## TASK PROMPT:
Nothing may be dropped or added when the entries below are copied.

** INPUT FOR THIS TASK follows **

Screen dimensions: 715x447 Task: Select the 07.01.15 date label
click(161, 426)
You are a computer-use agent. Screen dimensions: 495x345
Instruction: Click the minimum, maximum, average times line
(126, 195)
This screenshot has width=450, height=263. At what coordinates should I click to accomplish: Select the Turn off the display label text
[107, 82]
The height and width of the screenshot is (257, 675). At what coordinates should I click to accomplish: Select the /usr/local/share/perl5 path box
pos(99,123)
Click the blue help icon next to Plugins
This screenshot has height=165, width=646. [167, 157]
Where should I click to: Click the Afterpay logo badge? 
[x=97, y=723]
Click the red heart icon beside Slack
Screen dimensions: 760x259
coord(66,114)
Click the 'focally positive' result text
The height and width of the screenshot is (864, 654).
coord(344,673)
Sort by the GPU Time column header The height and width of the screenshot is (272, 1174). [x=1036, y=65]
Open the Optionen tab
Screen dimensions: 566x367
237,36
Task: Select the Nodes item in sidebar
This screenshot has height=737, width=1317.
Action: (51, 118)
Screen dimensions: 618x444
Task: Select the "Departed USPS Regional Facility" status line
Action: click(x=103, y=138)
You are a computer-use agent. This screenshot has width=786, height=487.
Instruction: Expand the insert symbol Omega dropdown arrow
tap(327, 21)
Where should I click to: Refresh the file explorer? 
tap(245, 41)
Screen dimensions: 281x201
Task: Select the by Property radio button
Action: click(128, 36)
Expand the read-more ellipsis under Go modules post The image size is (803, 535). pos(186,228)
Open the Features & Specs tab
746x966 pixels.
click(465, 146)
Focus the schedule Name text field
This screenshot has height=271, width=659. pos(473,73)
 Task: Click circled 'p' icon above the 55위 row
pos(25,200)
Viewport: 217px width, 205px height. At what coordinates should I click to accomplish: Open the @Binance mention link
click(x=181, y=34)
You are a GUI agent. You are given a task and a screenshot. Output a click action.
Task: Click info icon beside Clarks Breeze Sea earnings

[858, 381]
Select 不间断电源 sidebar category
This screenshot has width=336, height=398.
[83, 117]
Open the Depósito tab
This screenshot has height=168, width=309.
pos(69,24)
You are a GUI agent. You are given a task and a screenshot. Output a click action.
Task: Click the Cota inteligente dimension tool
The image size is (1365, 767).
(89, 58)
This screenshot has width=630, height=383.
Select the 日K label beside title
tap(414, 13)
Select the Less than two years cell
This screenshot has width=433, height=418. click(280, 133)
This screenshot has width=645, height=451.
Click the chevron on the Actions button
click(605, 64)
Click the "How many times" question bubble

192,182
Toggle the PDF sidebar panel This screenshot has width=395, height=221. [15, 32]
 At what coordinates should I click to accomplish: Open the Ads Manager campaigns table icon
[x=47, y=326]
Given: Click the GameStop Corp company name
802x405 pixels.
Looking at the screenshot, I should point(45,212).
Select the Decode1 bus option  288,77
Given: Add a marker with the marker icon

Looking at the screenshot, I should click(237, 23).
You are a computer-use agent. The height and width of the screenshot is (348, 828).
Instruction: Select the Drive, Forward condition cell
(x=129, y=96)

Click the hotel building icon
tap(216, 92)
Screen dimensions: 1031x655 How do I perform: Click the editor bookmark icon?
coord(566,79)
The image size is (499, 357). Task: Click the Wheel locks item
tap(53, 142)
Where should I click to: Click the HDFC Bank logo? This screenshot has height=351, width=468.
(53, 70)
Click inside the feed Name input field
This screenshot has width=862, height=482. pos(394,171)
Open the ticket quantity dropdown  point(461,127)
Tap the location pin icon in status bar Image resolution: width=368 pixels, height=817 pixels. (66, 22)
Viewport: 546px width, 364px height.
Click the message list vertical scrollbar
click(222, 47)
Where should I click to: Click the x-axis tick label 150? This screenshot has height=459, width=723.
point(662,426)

** End of INPUT FOR THIS TASK **

## OUTPUT OF THE TASK:
Screen dimensions: 715x447 Task: Select the 07.01.15 date label
click(161, 426)
You are a computer-use agent. Screen dimensions: 495x345
Instruction: Click the minimum, maximum, average times line
(126, 195)
This screenshot has width=450, height=263. At what coordinates should I click to accomplish: Select the Turn off the display label text
[107, 82]
The height and width of the screenshot is (257, 675). At what coordinates should I click to accomplish: Select the /usr/local/share/perl5 path box
pos(99,123)
Click the blue help icon next to Plugins
This screenshot has height=165, width=646. [167, 157]
Where should I click to: Click the Afterpay logo badge? 
[x=97, y=723]
Click the red heart icon beside Slack
Screen dimensions: 760x259
coord(66,114)
Click the 'focally positive' result text
The height and width of the screenshot is (864, 654).
coord(344,673)
Sort by the GPU Time column header The height and width of the screenshot is (272, 1174). [x=1036, y=65]
Open the Optionen tab
Screen dimensions: 566x367
237,36
Task: Select the Nodes item in sidebar
This screenshot has height=737, width=1317.
Action: (51, 118)
Screen dimensions: 618x444
Task: Select the "Departed USPS Regional Facility" status line
Action: click(x=103, y=138)
You are a computer-use agent. This screenshot has width=786, height=487.
Instruction: Expand the insert symbol Omega dropdown arrow
tap(327, 21)
Where should I click to: Refresh the file explorer? 
tap(245, 41)
Screen dimensions: 281x201
Task: Select the by Property radio button
Action: click(128, 36)
Expand the read-more ellipsis under Go modules post The image size is (803, 535). pos(186,228)
Open the Features & Specs tab
746x966 pixels.
click(465, 146)
Focus the schedule Name text field
This screenshot has height=271, width=659. pos(473,73)
 Task: Click circled 'p' icon above the 55위 row
pos(25,200)
Viewport: 217px width, 205px height. At what coordinates should I click to accomplish: Open the @Binance mention link
click(x=181, y=34)
You are a GUI agent. You are given a task and a screenshot. Output a click action.
Task: Click info icon beside Clarks Breeze Sea earnings

[858, 381]
Select 不间断电源 sidebar category
This screenshot has width=336, height=398.
[83, 117]
Open the Depósito tab
This screenshot has height=168, width=309.
pos(69,24)
You are a GUI agent. You are given a task and a screenshot. Output a click action.
Task: Click the Cota inteligente dimension tool
The image size is (1365, 767).
(89, 58)
This screenshot has width=630, height=383.
Select the 日K label beside title
tap(414, 13)
Select the Less than two years cell
This screenshot has width=433, height=418. click(280, 133)
This screenshot has width=645, height=451.
Click the chevron on the Actions button
click(605, 64)
Click the "How many times" question bubble

192,182
Toggle the PDF sidebar panel This screenshot has width=395, height=221. [15, 32]
 At what coordinates should I click to accomplish: Open the Ads Manager campaigns table icon
[x=47, y=326]
Given: Click the GameStop Corp company name
802x405 pixels.
Looking at the screenshot, I should point(45,212).
Select the Decode1 bus option  288,77
Given: Add a marker with the marker icon

Looking at the screenshot, I should click(237, 23).
You are a computer-use agent. The height and width of the screenshot is (348, 828).
Instruction: Select the Drive, Forward condition cell
(x=129, y=96)

Click the hotel building icon
tap(216, 92)
Screen dimensions: 1031x655 How do I perform: Click the editor bookmark icon?
coord(566,79)
The image size is (499, 357). Task: Click the Wheel locks item
tap(53, 142)
Where should I click to: Click the HDFC Bank logo? This screenshot has height=351, width=468.
(53, 70)
Click inside the feed Name input field
This screenshot has width=862, height=482. pos(394,171)
Open the ticket quantity dropdown  point(461,127)
Tap the location pin icon in status bar Image resolution: width=368 pixels, height=817 pixels. (66, 22)
Viewport: 546px width, 364px height.
Click the message list vertical scrollbar
click(222, 47)
Where should I click to: Click the x-axis tick label 150? This screenshot has height=459, width=723.
point(662,426)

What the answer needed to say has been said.